Dans le cadre du Festival exclusivement féminin de Saint-Louis, Amina Seck, scénariste et auteure, a tenu un atelier d’écriture au Lycée des jeunes filles Hameth Fall. Au sortir de la séance, stupeur, étonnement et peur sont visibles sur son visage. «Je suis sortie dévastée de cet atelier», dit-elle. Avec une trentaine de jeunes filles des classes de Seconde, la séance a consisté à écrire une confession anonyme. «Les jeunes filles souffrent beaucoup dans leurs familles. Sur les 28 textes qui ont été lus de façon anonyme à la fin de la séance, on a tout entendu. Il y a eu un cas de viol, des agressions sexuelles, des coups et blessures qu’elles reçoivent chez elles. Pour certaines, elles ont été témoins des violences que leurs pères infligent à leurs mères. C’est atroce», raconte la femme de lettres. Ce cycle de violence démarre ainsi chez ces jeunes esprits. «Si on ne protège pas les filles, on ne protège pas les femmes, et vice versa. C’est une chaîne, les femmes sont en danger, les jeunes filles aussi», dit-elle.
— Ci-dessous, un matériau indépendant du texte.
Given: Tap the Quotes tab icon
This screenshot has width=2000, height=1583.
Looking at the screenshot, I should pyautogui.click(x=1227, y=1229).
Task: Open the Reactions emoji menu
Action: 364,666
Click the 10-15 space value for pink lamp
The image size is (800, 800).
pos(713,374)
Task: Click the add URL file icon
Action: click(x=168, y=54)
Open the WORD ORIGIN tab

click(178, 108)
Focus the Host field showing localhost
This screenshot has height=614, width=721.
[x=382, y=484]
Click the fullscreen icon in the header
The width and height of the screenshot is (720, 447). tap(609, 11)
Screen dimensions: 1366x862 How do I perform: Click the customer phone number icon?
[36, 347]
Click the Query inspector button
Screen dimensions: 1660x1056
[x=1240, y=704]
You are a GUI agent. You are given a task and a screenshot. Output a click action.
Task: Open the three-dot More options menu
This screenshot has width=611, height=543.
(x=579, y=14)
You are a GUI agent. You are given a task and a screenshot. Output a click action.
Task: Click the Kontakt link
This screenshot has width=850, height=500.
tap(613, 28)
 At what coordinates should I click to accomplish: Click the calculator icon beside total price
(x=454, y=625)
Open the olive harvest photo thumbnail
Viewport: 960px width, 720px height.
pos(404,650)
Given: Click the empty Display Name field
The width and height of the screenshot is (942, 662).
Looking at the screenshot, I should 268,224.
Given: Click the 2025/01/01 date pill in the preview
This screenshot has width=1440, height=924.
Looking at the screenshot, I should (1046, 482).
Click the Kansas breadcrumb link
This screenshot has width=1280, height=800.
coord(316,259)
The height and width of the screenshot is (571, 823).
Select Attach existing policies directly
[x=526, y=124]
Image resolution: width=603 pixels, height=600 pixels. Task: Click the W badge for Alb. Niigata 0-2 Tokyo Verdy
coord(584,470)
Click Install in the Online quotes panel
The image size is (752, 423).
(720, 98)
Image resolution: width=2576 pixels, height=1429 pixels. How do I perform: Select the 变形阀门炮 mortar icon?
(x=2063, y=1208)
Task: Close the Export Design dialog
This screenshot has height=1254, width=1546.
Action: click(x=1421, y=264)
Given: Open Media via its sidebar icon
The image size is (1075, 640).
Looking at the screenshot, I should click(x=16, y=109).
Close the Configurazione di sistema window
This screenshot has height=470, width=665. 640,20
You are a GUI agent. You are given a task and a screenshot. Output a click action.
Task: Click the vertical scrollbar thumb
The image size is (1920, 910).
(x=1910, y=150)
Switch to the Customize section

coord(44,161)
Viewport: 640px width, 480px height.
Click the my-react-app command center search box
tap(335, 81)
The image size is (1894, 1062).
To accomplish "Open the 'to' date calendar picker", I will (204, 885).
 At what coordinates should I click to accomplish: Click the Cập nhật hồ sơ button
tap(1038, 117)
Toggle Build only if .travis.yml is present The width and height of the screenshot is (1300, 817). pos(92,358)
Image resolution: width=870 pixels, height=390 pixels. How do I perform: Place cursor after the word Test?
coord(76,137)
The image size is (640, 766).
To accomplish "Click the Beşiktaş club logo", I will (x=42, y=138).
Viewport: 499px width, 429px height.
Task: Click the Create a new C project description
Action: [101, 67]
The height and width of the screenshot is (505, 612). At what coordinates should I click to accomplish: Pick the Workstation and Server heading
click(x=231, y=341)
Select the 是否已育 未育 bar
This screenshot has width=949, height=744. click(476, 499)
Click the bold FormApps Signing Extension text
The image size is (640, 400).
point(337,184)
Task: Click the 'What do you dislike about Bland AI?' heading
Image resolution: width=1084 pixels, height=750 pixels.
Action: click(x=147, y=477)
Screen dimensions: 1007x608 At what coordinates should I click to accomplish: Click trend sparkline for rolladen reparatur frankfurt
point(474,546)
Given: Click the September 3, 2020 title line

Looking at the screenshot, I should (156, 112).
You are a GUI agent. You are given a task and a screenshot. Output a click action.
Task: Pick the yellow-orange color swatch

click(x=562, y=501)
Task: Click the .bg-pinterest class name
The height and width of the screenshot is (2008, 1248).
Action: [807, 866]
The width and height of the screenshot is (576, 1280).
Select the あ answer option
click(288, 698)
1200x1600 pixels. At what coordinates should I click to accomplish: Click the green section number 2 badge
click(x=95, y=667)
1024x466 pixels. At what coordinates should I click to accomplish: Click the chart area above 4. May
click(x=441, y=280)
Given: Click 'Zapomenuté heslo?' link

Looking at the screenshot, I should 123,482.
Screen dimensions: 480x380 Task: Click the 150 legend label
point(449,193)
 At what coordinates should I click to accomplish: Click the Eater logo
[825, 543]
Le silence de la société, celui des autorités politiques, c’est ce que dénonce Adama Sow. Le spécialiste en communication ne cache pas son désarroi face au sort réservé aux femmes et aux enfants dans cette société sénégalaise. «Depuis une dizaine de jours, chaque 48h, on a un féminicide, et aucune autorité publique ou même politique, des deux bords politiques, ne nous a fait sentir que quelque chose de grave se passait.» Ailleurs, des réactions fortes des autorités sont toujours observées en de pareils cas. Mais au Sénégal, ce sont silence et indifférence. «La ministre de la Famille n’a pas montré d’empathie du tout», soutient M. Sow.